Я шагнула за цепь, Зики последовал за мной. Я слышала, как он дышит мне в затылок. По мосту мы перешли в дальний лес. С одной школьной попойки мне отчетливо врезалась в память крохотная полянка, поросшая папоротником, ее даже было видно с тропинки, по которой мы шли, только нужно было знать, куда смотреть. Туда-то я и привела Зики, и пока я любовалась папоротниками, колышущимися на ветерке, Зики осмелел — стоял теперь совсем рядом со мной, обнимал меня за талию, и руки его слегка подрагивали.

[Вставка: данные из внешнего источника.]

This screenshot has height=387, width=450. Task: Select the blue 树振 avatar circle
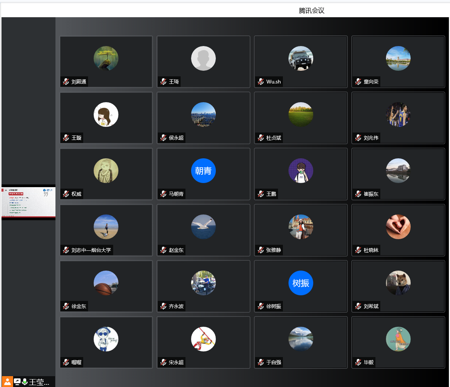(x=301, y=283)
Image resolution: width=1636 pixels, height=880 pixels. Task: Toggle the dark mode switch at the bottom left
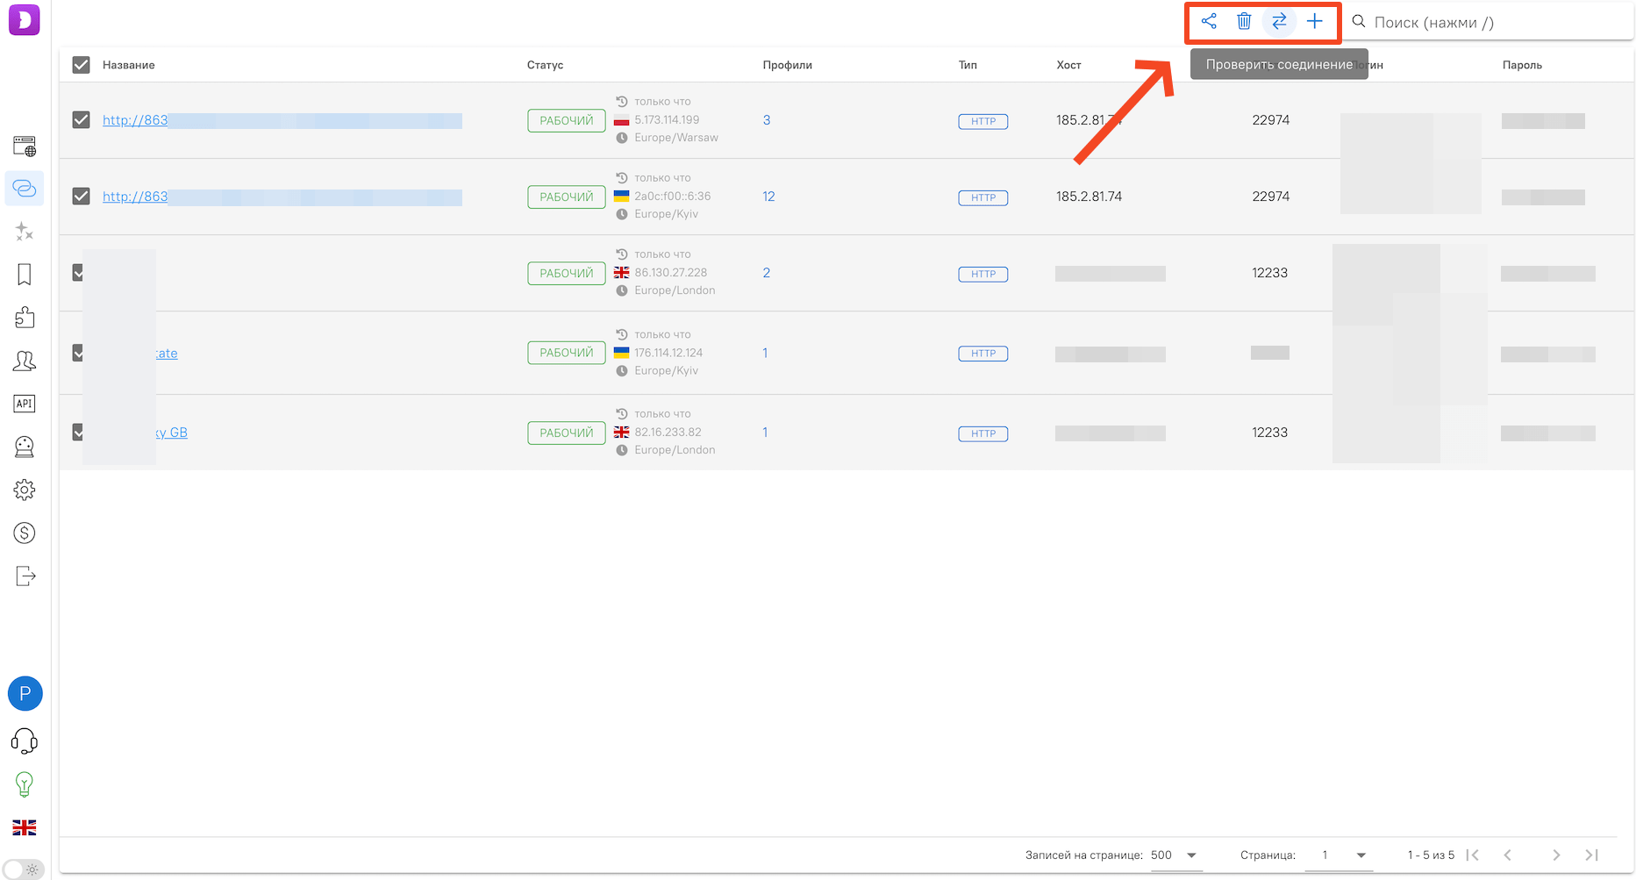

— Погоди. А надо ли? — спросила я.

— Может, и не надо… — Он растерянно ковырнул землю своим огромным коричневым ботинком.

— Эх! Надо, не надо… — Я потянулась к нему. От его теплых губ веяло мятным холодком.

Позже, слушая выровнявшееся дыхание Зики и наблюдая за парящим в небе дроздом, я почувствовала, как чернота снова начала сгущаться вокруг меня. На фоне всего, что произошло за последний месяц, этот коротенький момент с Зики стал чем-то приятным и гладким как шелк. Правда, получилось все черт знает как — неловкие движения, липучая сосновая смола, шепот Зики в одно ухо, назойливое жужжание мухи в другое… Сейчас мне меж лопаток больно врезалась сосновая шишка, и все же я чувствовала спиной жизнь земли, наполненную тысячами мельчайших шорохов и шевелений, растений, насекомых; я чувствовала, как земля распахивает передо мной объятия. Осторожно выскользнув из-под Зики, я оделась. Зики спал, открыв рот, как ребенок, доверчиво выставив в небо гладкую голую попу. Переходя обратно через мост, я представляла себе, как он проснется через час-другой среди колышущихся папоротников, оглянется вокруг, увидит, что один, и начнет гадать, не приснилось ли ему все. Он погрустнеет, встанет и оденется, а потом обнаружит пропажу Спинозы из рюкзака и тогда все поймет.

Дома я первым делом глянула на портрет дородного Мармадьюка и, укоризненно покачав головой, сказала:

— А ты, дружище, мошенник. Но мы-то теперь знаем про твои тайные делишки.

Уголок его рта чуть дернулся, а может, мне это лишь показалось. Но я вдруг почувствовала ужасную усталость, и сдоба эта с корицей все еще не улеглась у меня в животе, и только мысль о белой пухлой подушке казалась здравой. Но вздремнуть в тот день мне так и не удалось. Поднимаясь в свою комнату, где-то на середине лестницы я вдруг почувствовала, как в груди у меня что-то ужасно забилось и заклокотало и кожу словно обдало холодком. Лестница стала как будто растягиваться и искажаться, перед глазами у меня все поплыло, я полетела вниз и, очнувшись, обнаружила, что сижу на нижней ступеньке, держась за виски. В ушах как будто что-то хлюпало, перед глазами было темно. Когда я открыла их, то все вокруг было словно покрыто какой-то масляной пленкой.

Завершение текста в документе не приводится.